- _What is needed_
From the first line to the last, restate the data word for word.

Stored items
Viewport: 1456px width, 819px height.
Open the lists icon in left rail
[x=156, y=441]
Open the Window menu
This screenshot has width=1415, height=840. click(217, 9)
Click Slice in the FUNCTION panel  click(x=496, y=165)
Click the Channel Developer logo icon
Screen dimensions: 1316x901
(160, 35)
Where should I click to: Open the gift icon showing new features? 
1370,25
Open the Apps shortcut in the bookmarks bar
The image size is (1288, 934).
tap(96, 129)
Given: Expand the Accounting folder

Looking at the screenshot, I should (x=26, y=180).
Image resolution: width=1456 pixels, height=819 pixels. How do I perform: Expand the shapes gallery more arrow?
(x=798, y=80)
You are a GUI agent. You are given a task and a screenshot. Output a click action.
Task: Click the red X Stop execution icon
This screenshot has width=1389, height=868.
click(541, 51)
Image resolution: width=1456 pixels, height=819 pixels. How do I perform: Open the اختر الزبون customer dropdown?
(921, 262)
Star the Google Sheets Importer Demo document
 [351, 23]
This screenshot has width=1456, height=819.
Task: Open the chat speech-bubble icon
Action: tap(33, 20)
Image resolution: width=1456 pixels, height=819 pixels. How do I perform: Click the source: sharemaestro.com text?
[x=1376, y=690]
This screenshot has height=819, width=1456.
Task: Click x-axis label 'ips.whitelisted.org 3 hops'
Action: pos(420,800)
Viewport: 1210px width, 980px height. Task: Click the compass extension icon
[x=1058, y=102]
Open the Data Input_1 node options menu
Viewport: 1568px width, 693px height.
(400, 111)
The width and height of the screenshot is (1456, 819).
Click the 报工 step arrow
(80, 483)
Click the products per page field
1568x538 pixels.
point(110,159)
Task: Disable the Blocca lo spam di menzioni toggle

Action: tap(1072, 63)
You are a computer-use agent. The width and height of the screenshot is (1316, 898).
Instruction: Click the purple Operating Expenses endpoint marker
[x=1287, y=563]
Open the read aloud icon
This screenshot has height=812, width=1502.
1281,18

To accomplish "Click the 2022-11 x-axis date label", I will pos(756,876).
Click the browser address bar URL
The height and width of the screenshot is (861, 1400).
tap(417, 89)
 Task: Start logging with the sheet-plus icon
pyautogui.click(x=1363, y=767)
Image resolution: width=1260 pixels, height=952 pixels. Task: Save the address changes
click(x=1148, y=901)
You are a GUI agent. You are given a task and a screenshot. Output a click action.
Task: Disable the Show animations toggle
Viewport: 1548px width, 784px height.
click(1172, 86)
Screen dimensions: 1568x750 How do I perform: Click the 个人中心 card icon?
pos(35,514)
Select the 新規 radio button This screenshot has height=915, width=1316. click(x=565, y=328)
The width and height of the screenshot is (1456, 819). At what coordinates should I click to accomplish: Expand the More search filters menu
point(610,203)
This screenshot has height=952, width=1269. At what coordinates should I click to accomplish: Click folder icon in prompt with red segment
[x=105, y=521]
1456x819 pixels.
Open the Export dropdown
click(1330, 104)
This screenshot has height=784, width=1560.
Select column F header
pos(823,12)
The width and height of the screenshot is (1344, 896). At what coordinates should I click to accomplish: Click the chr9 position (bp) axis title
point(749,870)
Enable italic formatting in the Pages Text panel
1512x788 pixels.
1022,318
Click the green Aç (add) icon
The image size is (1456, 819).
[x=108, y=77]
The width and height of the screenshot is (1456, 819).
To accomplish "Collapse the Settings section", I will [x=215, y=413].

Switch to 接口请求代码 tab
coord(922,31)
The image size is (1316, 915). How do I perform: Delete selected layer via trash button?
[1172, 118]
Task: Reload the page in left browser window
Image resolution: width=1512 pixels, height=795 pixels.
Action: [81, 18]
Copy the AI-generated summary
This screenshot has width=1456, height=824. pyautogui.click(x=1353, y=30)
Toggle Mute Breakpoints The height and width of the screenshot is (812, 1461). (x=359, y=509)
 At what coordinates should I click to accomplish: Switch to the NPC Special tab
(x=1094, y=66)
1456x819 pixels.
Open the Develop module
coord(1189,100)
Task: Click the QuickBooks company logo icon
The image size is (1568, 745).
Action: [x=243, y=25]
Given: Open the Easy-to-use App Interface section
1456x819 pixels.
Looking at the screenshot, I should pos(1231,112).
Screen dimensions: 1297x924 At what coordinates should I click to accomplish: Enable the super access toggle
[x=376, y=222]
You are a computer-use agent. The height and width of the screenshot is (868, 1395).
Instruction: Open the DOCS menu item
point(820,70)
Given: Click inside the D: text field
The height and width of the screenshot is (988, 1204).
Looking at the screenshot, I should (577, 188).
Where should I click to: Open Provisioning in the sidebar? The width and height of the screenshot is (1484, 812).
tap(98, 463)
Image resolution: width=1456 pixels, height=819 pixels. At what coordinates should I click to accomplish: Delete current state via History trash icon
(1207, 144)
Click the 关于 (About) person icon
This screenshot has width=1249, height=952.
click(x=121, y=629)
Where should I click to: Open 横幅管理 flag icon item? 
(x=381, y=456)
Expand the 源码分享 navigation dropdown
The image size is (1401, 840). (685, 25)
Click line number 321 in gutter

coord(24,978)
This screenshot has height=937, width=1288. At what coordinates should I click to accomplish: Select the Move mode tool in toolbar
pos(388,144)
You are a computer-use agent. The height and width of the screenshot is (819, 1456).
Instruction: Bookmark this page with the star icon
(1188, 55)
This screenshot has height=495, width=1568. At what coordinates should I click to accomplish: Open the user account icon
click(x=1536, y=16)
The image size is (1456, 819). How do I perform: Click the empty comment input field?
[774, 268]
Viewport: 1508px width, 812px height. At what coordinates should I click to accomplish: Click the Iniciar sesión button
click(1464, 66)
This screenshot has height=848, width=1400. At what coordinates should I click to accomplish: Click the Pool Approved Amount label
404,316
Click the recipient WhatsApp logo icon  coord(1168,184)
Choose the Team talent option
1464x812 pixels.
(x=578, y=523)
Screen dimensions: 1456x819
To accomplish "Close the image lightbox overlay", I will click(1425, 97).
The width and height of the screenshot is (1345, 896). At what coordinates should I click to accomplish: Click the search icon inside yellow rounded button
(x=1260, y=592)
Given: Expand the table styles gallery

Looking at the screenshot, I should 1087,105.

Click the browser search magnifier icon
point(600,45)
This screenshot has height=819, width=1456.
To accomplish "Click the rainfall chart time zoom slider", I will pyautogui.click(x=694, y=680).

- _Expected answer_
Viewport: 1456px width, 819px height.
Open the lists icon in left rail
[x=156, y=441]
Open the Window menu
This screenshot has width=1415, height=840. click(217, 9)
Click Slice in the FUNCTION panel  click(x=496, y=165)
Click the Channel Developer logo icon
Screen dimensions: 1316x901
(160, 35)
Where should I click to: Open the gift icon showing new features? 
1370,25
Open the Apps shortcut in the bookmarks bar
The image size is (1288, 934).
tap(96, 129)
Given: Expand the Accounting folder

Looking at the screenshot, I should (x=26, y=180).
Image resolution: width=1456 pixels, height=819 pixels. How do I perform: Expand the shapes gallery more arrow?
(x=798, y=80)
You are a GUI agent. You are given a task and a screenshot. Output a click action.
Task: Click the red X Stop execution icon
This screenshot has width=1389, height=868.
click(541, 51)
Image resolution: width=1456 pixels, height=819 pixels. How do I perform: Open the اختر الزبون customer dropdown?
(921, 262)
Star the Google Sheets Importer Demo document
 [351, 23]
This screenshot has width=1456, height=819.
Task: Open the chat speech-bubble icon
Action: tap(33, 20)
Image resolution: width=1456 pixels, height=819 pixels. How do I perform: Click the source: sharemaestro.com text?
[x=1376, y=690]
This screenshot has height=819, width=1456.
Task: Click x-axis label 'ips.whitelisted.org 3 hops'
Action: pos(420,800)
Viewport: 1210px width, 980px height. Task: Click the compass extension icon
[x=1058, y=102]
Open the Data Input_1 node options menu
Viewport: 1568px width, 693px height.
(400, 111)
The width and height of the screenshot is (1456, 819).
Click the 报工 step arrow
(80, 483)
Click the products per page field
1568x538 pixels.
point(110,159)
Task: Disable the Blocca lo spam di menzioni toggle

Action: tap(1072, 63)
You are a computer-use agent. The width and height of the screenshot is (1316, 898).
Instruction: Click the purple Operating Expenses endpoint marker
[x=1287, y=563]
Open the read aloud icon
This screenshot has height=812, width=1502.
1281,18

To accomplish "Click the 2022-11 x-axis date label", I will pos(756,876).
Click the browser address bar URL
The height and width of the screenshot is (861, 1400).
tap(417, 89)
 Task: Start logging with the sheet-plus icon
pyautogui.click(x=1363, y=767)
Image resolution: width=1260 pixels, height=952 pixels. Task: Save the address changes
click(x=1148, y=901)
You are a GUI agent. You are given a task and a screenshot. Output a click action.
Task: Disable the Show animations toggle
Viewport: 1548px width, 784px height.
click(1172, 86)
Screen dimensions: 1568x750 How do I perform: Click the 个人中心 card icon?
pos(35,514)
Select the 新規 radio button This screenshot has height=915, width=1316. click(x=565, y=328)
The width and height of the screenshot is (1456, 819). At what coordinates should I click to accomplish: Expand the More search filters menu
point(610,203)
This screenshot has height=952, width=1269. At what coordinates should I click to accomplish: Click folder icon in prompt with red segment
[x=105, y=521]
1456x819 pixels.
Open the Export dropdown
click(1330, 104)
This screenshot has height=784, width=1560.
Select column F header
pos(823,12)
The width and height of the screenshot is (1344, 896). At what coordinates should I click to accomplish: Click the chr9 position (bp) axis title
point(749,870)
Enable italic formatting in the Pages Text panel
1512x788 pixels.
1022,318
Click the green Aç (add) icon
The image size is (1456, 819).
[x=108, y=77]
The width and height of the screenshot is (1456, 819).
To accomplish "Collapse the Settings section", I will [x=215, y=413].

Switch to 接口请求代码 tab
coord(922,31)
The image size is (1316, 915). How do I perform: Delete selected layer via trash button?
[1172, 118]
Task: Reload the page in left browser window
Image resolution: width=1512 pixels, height=795 pixels.
Action: [81, 18]
Copy the AI-generated summary
This screenshot has width=1456, height=824. pyautogui.click(x=1353, y=30)
Toggle Mute Breakpoints The height and width of the screenshot is (812, 1461). (x=359, y=509)
 At what coordinates should I click to accomplish: Switch to the NPC Special tab
(x=1094, y=66)
1456x819 pixels.
Open the Develop module
coord(1189,100)
Task: Click the QuickBooks company logo icon
The image size is (1568, 745).
Action: [x=243, y=25]
Given: Open the Easy-to-use App Interface section
1456x819 pixels.
Looking at the screenshot, I should pos(1231,112).
Screen dimensions: 1297x924 At what coordinates should I click to accomplish: Enable the super access toggle
[x=376, y=222]
You are a computer-use agent. The height and width of the screenshot is (868, 1395).
Instruction: Open the DOCS menu item
point(820,70)
Given: Click inside the D: text field
The height and width of the screenshot is (988, 1204).
Looking at the screenshot, I should (577, 188).
Where should I click to: Open Provisioning in the sidebar? The width and height of the screenshot is (1484, 812).
tap(98, 463)
Image resolution: width=1456 pixels, height=819 pixels. At what coordinates should I click to accomplish: Delete current state via History trash icon
(1207, 144)
Click the 关于 (About) person icon
This screenshot has width=1249, height=952.
click(x=121, y=629)
Where should I click to: Open 横幅管理 flag icon item? 
(x=381, y=456)
Expand the 源码分享 navigation dropdown
The image size is (1401, 840). (685, 25)
Click line number 321 in gutter

coord(24,978)
This screenshot has height=937, width=1288. At what coordinates should I click to accomplish: Select the Move mode tool in toolbar
pos(388,144)
You are a computer-use agent. The height and width of the screenshot is (819, 1456).
Instruction: Bookmark this page with the star icon
(1188, 55)
This screenshot has height=495, width=1568. At what coordinates should I click to accomplish: Open the user account icon
click(x=1536, y=16)
The image size is (1456, 819). How do I perform: Click the empty comment input field?
[774, 268]
Viewport: 1508px width, 812px height. At what coordinates should I click to accomplish: Click the Iniciar sesión button
click(1464, 66)
This screenshot has height=848, width=1400. At what coordinates should I click to accomplish: Click the Pool Approved Amount label
404,316
Click the recipient WhatsApp logo icon  coord(1168,184)
Choose the Team talent option
1464x812 pixels.
(x=578, y=523)
Screen dimensions: 1456x819
To accomplish "Close the image lightbox overlay", I will click(1425, 97).
The width and height of the screenshot is (1345, 896). At what coordinates should I click to accomplish: Click the search icon inside yellow rounded button
(x=1260, y=592)
Given: Expand the table styles gallery

Looking at the screenshot, I should 1087,105.

Click the browser search magnifier icon
point(600,45)
This screenshot has height=819, width=1456.
To accomplish "Click the rainfall chart time zoom slider", I will pyautogui.click(x=694, y=680).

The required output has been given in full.